On May 15, 2006, American International Group (“AIG”) became the first U.S. insurance company to publicly address climate change as a risk and formally outline its corporate policy and programs regarding the issue. As a leading provider of Property and Casualty (“P&C”) insurance in the U.S., AIG is directly exposed to the risk of insured losses resulting from severe weather. According to Allianz, one of AIG’s competitors, “climate change stands to increase insured losses from extreme events in an average year by 37 per cent within just a decade”. Given this threat, the players in this market have focused on limiting their financial exposure to high-risk areas, either by canceling or not renewing policies or by increasing deductibles, reducing limits, and adding new exclusions to policies. Insurers such as AIG are working diligently to incorporate appropriate risk levels in their forecasting analyses to align rates and reserves. However, as stated in their May 2006 press release, AIG has identified opportunities that they expect not only to enhance the revenue and profitability of their business, but also to provide potential solutions to climate change.

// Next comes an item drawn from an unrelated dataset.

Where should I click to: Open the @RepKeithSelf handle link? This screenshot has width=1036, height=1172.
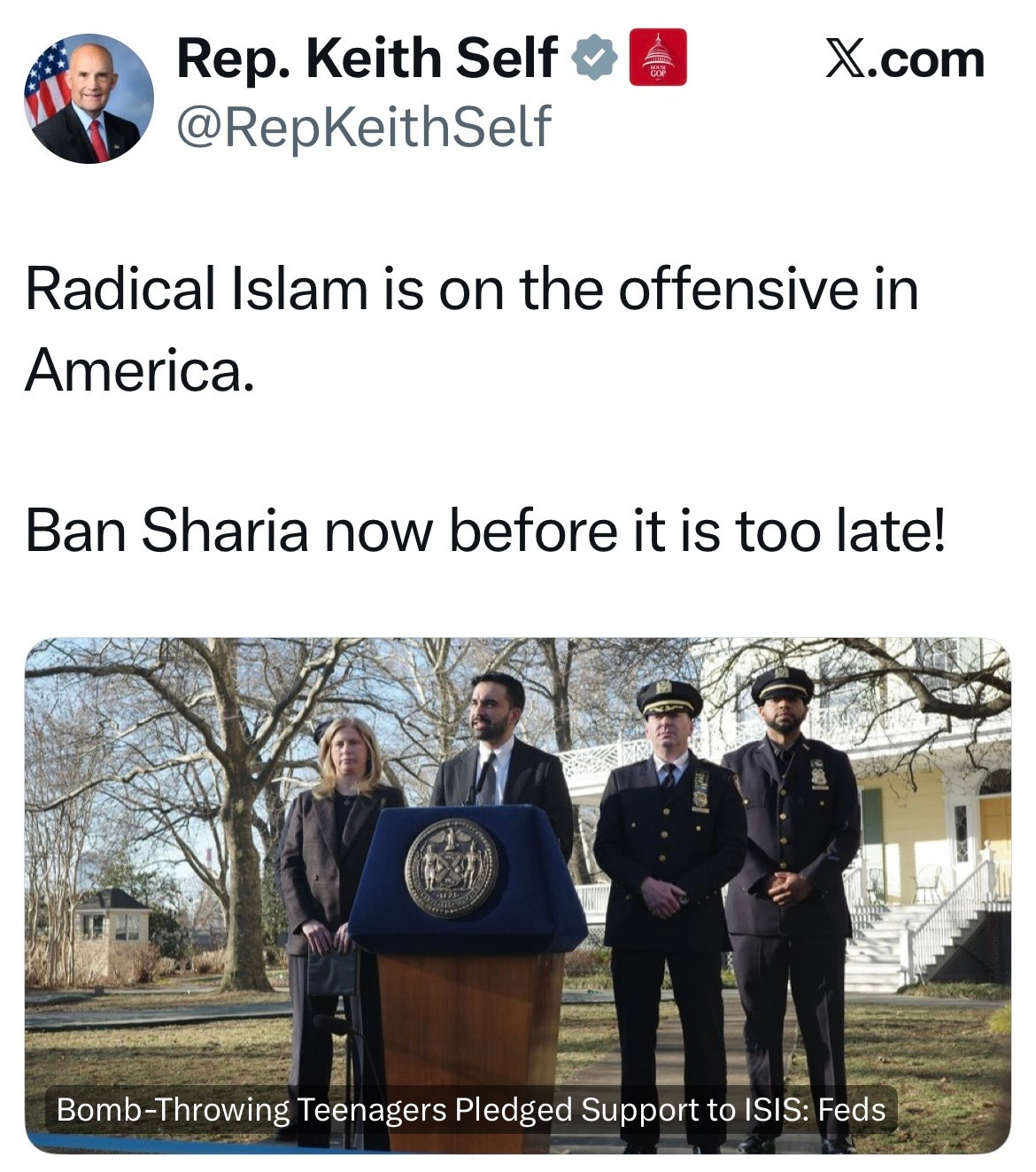(363, 126)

AIG’s specific actions to date include investing in clean energy and greenhouse gas emission mitigation projects, participating in the trading of emissions compliance securities, and creating customized insurance products for the renewable energy space, such as tailored insurance for ‘green’ buildings or ‘green replacement’ policies. ‘Green replacement’ policies may offer premium discounts if an individual or business builds to a higher standard of sustainability. In 2007, AIG created the AIG Global Alternative Energy Practice for “the insurance, risk management and loss control needs of U.S.-based alternative energy clients, including organizations engaged in biofuel, hydroelectric, geothermal, solar and wind operations”. The following Figure 1 from AIG’s 2015 Corporate Citizenship Report highlights the key statistics related to AIG’s sustainable investing focus. AIG also has invested in markets such as waste-to-energy, fuel-cell, transmission, and distributed generation.
Although these actions aim to address reducing greenhouse gas emissions in the long-term, the more imminent issue facing AIG, the insurance industry, and the government is how to mitigate the effects of climate change in the near-term. If individuals or businesses are unable to obtain private insurance, governments and taxpayers will ultimately bear the burden of losses arising from property damage in areas affected by extreme weather. To highlight the impact on just the private insurance industry, as of 2011, payments made by insurance companies for destruction from climate change events increased by 15x over the past 30 years.

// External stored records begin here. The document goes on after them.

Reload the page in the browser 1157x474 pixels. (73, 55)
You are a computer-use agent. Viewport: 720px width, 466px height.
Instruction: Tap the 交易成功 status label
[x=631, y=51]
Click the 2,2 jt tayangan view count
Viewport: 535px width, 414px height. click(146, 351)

Ceres, a non-profit organization advocating for sustainability leadership, has urged insurers such as AIG to mitigate the effects of climate change by supporting research on national and local forecasting of future weather patterns and developing “underwriting guidelines and rate plans that reward insureds that increase resiliency (e.g., storm-resistant buildings)”. AIG recognized this call to action in an informational brochure released after Hurricane Sandy. These recommendations highlight the importance of the insurance industry’s role in helping society better understand the drivers of (and forecast the impacts from) climate change. AIG should invest capital and resources to track trends in their data and partner with leading scientists to forecast risks. Figure 2 below, from an article by Dr. Evan Mills titled “Responding to Climate Change – The Insurance Industry Perspective”, outlines a range of activities pursued by participants in the insurance industry and shows the percent of insurance entities engaged in the activity. Disappointingly, only 11% of insurance entities are engaged in understanding the climate change problem, although this presents an interesting opportunity and point of differentiation for AIG. With their significant size, funding, ability to collect detailed weather data, and contacts in government and the research sector, AIG is poised to help the U.S. better understand and respond to climate change in parallel with their work to reduce the risks to their business.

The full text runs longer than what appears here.